[Stored dataset items]
Begin

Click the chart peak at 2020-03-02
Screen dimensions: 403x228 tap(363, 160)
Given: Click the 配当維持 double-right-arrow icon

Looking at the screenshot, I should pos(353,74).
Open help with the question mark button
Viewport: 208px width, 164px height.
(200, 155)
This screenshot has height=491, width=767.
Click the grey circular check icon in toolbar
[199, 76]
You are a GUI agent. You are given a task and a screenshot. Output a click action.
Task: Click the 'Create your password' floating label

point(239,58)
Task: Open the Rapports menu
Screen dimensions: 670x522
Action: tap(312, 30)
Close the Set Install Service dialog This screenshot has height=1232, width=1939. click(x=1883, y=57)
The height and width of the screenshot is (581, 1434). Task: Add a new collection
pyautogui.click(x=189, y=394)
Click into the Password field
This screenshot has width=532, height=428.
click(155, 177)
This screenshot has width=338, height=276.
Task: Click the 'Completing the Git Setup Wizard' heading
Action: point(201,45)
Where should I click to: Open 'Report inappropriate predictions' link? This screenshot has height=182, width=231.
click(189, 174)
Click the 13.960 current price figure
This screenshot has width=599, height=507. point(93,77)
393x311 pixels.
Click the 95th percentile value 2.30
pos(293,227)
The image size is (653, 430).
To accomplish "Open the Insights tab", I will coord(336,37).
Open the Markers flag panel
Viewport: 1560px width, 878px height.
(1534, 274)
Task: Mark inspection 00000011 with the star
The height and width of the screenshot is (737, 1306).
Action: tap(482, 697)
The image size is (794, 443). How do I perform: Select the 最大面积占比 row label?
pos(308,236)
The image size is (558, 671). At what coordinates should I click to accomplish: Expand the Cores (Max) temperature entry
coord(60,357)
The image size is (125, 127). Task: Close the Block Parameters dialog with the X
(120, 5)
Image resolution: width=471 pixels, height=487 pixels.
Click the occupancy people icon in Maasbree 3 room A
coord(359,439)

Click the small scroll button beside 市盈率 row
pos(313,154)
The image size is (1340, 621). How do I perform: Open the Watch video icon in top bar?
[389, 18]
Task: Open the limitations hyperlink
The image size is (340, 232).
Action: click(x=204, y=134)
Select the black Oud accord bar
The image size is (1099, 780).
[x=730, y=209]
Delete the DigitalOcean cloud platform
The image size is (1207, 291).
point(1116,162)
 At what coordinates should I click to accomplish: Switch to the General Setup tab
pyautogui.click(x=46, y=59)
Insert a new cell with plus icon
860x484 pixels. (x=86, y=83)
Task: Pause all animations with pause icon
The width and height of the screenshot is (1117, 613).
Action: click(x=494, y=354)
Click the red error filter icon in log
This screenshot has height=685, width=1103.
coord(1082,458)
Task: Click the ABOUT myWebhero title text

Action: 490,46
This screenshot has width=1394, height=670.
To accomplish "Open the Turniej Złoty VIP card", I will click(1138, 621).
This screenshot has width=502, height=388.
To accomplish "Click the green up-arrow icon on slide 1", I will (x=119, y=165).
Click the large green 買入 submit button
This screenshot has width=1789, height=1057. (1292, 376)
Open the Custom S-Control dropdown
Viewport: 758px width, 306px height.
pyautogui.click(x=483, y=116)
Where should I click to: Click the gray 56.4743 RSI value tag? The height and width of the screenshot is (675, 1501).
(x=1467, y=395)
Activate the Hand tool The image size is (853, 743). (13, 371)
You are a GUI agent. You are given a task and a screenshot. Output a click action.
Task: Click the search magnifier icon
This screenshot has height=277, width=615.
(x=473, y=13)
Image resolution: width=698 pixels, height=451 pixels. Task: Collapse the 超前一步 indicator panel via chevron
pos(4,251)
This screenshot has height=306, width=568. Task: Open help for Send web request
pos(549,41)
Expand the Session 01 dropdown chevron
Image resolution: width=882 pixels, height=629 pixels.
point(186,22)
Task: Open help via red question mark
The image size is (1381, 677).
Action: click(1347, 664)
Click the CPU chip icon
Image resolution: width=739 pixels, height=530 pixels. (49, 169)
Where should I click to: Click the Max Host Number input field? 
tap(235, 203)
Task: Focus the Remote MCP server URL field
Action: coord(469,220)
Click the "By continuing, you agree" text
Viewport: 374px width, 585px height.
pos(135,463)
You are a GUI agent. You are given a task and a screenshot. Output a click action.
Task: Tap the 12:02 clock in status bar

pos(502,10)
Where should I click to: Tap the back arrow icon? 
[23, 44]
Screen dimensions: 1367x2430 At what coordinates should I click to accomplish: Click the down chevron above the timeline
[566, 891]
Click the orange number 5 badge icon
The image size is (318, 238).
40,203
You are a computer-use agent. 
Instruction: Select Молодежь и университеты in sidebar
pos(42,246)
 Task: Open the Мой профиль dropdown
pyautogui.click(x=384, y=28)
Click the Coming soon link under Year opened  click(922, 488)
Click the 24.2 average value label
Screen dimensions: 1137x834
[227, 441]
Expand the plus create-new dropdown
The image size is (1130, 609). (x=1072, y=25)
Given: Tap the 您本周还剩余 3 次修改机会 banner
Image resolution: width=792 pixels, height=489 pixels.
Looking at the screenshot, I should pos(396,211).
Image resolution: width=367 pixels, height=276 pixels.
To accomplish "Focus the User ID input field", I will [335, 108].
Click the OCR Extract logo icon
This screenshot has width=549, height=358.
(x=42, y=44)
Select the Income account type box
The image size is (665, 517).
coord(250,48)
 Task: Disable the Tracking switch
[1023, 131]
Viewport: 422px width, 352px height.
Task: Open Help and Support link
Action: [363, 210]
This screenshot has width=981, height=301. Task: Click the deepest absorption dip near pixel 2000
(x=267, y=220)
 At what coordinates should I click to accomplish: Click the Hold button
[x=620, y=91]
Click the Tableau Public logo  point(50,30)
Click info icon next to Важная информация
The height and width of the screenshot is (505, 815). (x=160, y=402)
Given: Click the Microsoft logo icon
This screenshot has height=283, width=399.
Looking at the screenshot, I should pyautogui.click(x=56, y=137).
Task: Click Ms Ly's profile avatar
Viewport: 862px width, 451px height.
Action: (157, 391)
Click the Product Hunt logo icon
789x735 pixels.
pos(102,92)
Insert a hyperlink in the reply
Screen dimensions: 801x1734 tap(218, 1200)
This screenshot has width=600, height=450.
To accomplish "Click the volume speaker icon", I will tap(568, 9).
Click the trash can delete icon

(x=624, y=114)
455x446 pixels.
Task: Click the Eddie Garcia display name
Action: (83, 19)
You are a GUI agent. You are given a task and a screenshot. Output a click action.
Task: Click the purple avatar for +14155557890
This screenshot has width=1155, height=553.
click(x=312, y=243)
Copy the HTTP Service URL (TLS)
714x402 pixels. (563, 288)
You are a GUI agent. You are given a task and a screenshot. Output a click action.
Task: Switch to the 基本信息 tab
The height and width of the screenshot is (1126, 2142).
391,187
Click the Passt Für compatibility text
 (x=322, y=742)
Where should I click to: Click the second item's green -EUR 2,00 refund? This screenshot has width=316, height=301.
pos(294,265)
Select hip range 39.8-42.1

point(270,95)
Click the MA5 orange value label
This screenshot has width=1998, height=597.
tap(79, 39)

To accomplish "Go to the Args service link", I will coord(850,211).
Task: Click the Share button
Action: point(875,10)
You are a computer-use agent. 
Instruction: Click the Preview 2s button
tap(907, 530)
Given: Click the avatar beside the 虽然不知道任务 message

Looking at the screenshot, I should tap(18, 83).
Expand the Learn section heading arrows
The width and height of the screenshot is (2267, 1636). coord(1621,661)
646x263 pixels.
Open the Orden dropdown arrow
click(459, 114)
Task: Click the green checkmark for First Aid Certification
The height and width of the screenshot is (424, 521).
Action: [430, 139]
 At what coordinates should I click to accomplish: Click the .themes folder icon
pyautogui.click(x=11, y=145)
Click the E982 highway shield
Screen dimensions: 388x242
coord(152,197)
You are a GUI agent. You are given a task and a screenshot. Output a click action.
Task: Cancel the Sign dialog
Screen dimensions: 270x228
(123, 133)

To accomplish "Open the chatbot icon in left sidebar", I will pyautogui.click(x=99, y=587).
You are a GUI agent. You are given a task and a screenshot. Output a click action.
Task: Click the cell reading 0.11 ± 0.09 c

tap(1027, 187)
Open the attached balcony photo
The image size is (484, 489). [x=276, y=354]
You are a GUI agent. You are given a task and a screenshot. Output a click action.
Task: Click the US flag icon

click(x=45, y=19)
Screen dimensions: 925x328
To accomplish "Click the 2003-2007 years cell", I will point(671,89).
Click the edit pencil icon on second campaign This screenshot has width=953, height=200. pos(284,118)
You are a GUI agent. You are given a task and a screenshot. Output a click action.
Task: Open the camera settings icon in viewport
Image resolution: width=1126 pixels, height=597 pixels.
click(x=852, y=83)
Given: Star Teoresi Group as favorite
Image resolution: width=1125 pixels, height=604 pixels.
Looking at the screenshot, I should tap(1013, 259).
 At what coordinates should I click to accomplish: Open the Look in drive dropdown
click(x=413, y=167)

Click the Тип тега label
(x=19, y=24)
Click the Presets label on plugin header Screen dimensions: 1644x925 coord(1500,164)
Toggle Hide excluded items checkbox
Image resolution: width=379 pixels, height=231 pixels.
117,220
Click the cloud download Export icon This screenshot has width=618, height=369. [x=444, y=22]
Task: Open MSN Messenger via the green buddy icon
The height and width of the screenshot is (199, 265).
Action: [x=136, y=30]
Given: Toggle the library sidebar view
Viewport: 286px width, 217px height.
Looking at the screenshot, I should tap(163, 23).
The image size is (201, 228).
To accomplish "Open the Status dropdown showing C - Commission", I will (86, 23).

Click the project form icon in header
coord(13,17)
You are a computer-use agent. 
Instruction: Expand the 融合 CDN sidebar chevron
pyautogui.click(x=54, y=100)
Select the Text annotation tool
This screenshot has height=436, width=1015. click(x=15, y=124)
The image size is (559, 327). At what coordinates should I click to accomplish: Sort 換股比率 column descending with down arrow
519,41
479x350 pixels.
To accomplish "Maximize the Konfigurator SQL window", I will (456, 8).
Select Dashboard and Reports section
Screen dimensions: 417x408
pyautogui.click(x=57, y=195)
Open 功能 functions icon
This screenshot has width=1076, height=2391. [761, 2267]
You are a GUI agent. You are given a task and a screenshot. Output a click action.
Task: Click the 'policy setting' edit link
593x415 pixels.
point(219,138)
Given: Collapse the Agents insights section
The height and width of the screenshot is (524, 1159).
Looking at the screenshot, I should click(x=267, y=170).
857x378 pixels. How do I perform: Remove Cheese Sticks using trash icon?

End

Reproduce verbatim the part of the items above that opens with the line containing "479x350 pixels." and closes with the line containing "Looking at the screenshot, I should click(x=267, y=170).", including both of those lines.

REPLY TO THE EXERCISE
479x350 pixels.
To accomplish "Maximize the Konfigurator SQL window", I will (456, 8).
Select Dashboard and Reports section
Screen dimensions: 417x408
pyautogui.click(x=57, y=195)
Open 功能 functions icon
This screenshot has width=1076, height=2391. [761, 2267]
You are a GUI agent. You are given a task and a screenshot. Output a click action.
Task: Click the 'policy setting' edit link
593x415 pixels.
point(219,138)
Given: Collapse the Agents insights section
The height and width of the screenshot is (524, 1159).
Looking at the screenshot, I should click(x=267, y=170).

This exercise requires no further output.